The combination of a series of modular ‘program-volumes’ allows for an infinite flexibility as units aggregate to accommodate new types of residents and numbers of members within a residential unit. The architectural necessity for micro-housing repositions the role of basic amenities as adjacency allows for a multitude of users and uses. Sudoku looks to minimize the unused space by contracting public and private circulation with the presence of the unit.
Designed with Wenjing Zhang
The Organic Split takes place at the intersection between 14th and 7th Avenue. The corner imposes within the public and private realms of the site’s subway station, commercial site, and residential program. It breaks apart the strict horizontal movement of the site by looking at the site as vertical volumes that each contain a specific direction and location of movement. The corner creates a central axis that initiates a different movement and connection at different hours of the day by opening and closing, allowing for either larger or smaller nodes of activity. The bottom circulatory system hinges to pick up users from the subway station.
East River Traverser
The site has some of the fastest current speeds of the entire river, where commercial and smaller boats often have difficulty pushing against the flow of the currents. The topographical shifts below the water level initiates an exploration of natural erosion and its relationship with man-made erosion regarding level changes and movement. The fluctuating level changes of the pier respond to the natural height shifts of the tide, as the tubes allow for walkways and bridges that are revealed and disappear during tidal changes.
The pier acts as a docking area and passageway for commercial boats and leisure boating crafts, and is a main commute path for those traveling between Manhattan and Brooklyn. Its mounds are oriented on the shallowest parts of the topography, and surrounded by the main paths of travel of boats on the East River. The series of mounds are accessible at certain entryways, where individuals are able to climb atop them for spectacular views of New York.
The correlation between topographical changes and elevation shifts is explored through a central circulatory tube that makes it way, entering and dipping underwater, portraying the roles of tunnel, room, bridge, path across the river.
Catching the Light
The new L Train station stands as a controversy among New York City residents. The station considers the correlation and locations of specific points of lighting underground and above ground during the day and night time. It draws people from the East and West sides, with entrances that come from both directions that directly relate to the directions that the cars above ground approach the station and that of the subways below. The station excavates from both sides of 14th Street, creating two paths of light and user movement, sculpting a form that intersects at a mezzanine level above the train.

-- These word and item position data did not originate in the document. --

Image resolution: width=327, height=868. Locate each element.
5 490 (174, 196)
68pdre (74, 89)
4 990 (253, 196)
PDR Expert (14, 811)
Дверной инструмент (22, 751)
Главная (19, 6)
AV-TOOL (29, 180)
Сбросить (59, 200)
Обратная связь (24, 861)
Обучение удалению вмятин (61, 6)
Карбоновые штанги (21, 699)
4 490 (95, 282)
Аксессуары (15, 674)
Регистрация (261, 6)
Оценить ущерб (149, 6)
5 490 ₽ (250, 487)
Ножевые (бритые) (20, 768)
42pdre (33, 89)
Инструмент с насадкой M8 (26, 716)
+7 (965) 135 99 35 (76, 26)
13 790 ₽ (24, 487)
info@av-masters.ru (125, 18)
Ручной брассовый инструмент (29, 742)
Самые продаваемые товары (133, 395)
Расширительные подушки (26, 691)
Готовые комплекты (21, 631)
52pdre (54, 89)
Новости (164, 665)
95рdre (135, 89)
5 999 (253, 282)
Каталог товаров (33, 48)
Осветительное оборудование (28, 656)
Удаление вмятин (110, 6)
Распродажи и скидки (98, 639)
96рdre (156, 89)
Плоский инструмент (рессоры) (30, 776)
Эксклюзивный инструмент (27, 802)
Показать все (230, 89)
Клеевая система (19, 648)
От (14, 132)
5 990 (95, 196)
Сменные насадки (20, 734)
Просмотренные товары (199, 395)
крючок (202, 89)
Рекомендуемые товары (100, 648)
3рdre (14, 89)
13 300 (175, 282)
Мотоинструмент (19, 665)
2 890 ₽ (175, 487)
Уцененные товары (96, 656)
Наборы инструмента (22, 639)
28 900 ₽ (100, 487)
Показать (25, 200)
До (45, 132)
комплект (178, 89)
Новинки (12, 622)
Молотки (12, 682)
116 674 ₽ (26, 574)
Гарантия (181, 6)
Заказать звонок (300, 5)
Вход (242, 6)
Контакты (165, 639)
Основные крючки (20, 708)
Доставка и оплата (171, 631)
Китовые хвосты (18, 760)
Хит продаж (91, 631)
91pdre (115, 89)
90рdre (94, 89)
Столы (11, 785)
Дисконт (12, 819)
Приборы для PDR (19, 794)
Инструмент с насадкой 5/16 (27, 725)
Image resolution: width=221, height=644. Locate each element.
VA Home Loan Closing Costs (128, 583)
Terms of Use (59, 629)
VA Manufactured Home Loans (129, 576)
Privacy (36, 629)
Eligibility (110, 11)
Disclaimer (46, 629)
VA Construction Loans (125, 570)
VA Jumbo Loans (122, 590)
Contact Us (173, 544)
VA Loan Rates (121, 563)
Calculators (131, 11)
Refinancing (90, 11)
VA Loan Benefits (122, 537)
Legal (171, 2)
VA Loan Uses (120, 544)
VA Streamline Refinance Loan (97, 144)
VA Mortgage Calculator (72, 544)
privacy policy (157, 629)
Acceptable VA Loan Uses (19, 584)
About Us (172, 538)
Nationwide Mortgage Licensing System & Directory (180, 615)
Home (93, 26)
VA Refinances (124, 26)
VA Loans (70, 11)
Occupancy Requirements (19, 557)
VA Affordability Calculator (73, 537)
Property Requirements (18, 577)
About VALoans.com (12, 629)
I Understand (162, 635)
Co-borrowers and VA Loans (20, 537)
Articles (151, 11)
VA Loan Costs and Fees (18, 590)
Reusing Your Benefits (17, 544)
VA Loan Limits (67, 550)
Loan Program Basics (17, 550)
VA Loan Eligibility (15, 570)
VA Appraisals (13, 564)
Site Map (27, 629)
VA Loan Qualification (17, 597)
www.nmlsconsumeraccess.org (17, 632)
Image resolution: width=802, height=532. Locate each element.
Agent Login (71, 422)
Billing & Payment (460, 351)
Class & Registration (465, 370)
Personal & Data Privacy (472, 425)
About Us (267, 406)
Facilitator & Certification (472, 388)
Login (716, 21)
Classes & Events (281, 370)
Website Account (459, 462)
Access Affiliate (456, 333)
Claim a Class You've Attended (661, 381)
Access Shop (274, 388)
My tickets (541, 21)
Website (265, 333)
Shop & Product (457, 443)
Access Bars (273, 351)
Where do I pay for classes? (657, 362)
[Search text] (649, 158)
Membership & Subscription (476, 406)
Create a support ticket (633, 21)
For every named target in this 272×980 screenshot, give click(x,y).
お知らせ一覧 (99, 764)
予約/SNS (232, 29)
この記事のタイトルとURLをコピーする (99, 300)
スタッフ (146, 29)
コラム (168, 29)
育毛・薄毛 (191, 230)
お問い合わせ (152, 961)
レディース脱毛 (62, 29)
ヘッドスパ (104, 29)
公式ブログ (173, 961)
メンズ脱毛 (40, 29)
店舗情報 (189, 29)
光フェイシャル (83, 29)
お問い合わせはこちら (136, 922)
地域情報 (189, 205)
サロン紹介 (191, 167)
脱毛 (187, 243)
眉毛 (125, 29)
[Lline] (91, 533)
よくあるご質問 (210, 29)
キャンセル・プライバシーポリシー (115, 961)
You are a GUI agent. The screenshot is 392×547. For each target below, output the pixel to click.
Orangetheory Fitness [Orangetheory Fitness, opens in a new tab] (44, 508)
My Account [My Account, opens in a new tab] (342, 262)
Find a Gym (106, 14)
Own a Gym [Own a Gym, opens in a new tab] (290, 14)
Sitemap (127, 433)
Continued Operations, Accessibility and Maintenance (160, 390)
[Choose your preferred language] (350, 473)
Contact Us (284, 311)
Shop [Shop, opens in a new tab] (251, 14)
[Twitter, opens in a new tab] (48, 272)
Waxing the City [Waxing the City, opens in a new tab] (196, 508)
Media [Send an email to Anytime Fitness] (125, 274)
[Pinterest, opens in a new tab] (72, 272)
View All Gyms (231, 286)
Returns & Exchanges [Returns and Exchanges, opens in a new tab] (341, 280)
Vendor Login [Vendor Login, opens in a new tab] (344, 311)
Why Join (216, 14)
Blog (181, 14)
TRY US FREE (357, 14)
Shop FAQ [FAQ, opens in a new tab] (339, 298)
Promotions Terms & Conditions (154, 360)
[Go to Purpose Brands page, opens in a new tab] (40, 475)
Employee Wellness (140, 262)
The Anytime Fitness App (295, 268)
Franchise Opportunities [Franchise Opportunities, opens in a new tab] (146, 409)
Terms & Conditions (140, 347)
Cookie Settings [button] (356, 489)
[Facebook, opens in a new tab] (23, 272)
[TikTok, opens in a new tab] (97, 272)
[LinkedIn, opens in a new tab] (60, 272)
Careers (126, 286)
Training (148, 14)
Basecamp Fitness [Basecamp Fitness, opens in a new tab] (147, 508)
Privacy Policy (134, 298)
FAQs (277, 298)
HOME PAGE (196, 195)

The proto-building of the new-age library is based on the act of meandering, where the perception of space is distorted dictated by a number of intersections, and the ability to wander. The library is structured by a jagged portion of light that forms the weaving of a series of inhabitable and programmed bridges that act as the ‘in between space’ between the sides of the street. The library takes these material studies into an inhabitable scale, incorporating the changes in perception from the possibilities of moving in, around, and on top of these bridged structures.